Treatment and Future Diagnosis
To date, there is limited research on direct treatment approaches for muscle dysmorphia. This may be due to the lack of consensus around diagnostic criteria (Mitchison & Mond, 2015; Suffolk, Dovey & Goodwin, 2013). A particular case study conducted in 2015, explored the effectiveness of family-based treatment, commonly used for Anorexia Nervosa patients, on a 15 year old male with muscle dysmorphia (Murray & Griffiths, 2015). Treatment included 10 sessions over a period of 7 months and assessment was based on the Muscle Dysmorphia Disorder Inventory (MDDI) which measures drive for size, appearance intolerance and functional impairment. Post discharge, the male’s MDDI score reduced significantly from 59 to 10. In addition to this, the male’s parents reported no detection of disordered eating and a significant improvement in mood. This evidence may inform future treatment approaches for adolescents, however additional research is required.

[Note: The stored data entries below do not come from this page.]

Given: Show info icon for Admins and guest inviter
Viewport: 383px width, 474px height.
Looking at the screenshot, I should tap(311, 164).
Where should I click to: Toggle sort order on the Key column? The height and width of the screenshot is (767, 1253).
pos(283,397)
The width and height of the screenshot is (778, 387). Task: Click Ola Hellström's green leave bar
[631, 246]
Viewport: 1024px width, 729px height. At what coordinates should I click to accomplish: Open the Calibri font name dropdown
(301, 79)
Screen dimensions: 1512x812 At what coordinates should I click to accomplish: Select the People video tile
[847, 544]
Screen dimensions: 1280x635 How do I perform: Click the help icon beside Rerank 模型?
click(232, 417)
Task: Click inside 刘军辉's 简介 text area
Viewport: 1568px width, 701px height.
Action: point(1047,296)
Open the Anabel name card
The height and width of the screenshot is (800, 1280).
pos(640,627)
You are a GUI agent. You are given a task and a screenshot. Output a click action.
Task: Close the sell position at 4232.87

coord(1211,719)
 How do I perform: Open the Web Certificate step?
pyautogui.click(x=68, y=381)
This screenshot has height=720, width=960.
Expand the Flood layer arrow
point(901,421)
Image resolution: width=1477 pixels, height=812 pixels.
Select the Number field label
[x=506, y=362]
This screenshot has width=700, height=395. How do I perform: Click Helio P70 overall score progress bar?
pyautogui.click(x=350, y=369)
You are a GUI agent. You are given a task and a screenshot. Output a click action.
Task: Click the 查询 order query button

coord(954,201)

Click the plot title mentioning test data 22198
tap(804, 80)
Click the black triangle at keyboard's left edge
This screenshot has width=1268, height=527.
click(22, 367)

As previously mentioned, there is recent debate around the diagnosis of muscle dysmorphia. This illness is currently classified in the DSM-5 as a subtype of body dysmorphic disorder in the Obsessive Compulsive and Related Disorders section (American Psychiatric Association, 2013, p.243). Eating disorders experts acknowledge the obsessive compulsive component of muscle dysmorphia, however argue that due to associated rigid eating behaviours, weight preoccupation and intensive training, muscle dysmorphia symptomology also aligns closely with eating disorders diagnosis (Nieuwodt et al., 2012; Murray et al., 2010). It is suggested that identifying coherent symptoms for muscle dysmorphia and acknowledging the illness as an eating disorder in the forthcoming DSM may assist health professionals in making an informed diagnosis and applying appropriate treatment approaches (Murray et al., 2010; Suffolk et al., 2013; Murray & Touyz, 2012). The classification and diagnosis of muscle dysmorphia requires further investigation and is a potential focus for future research.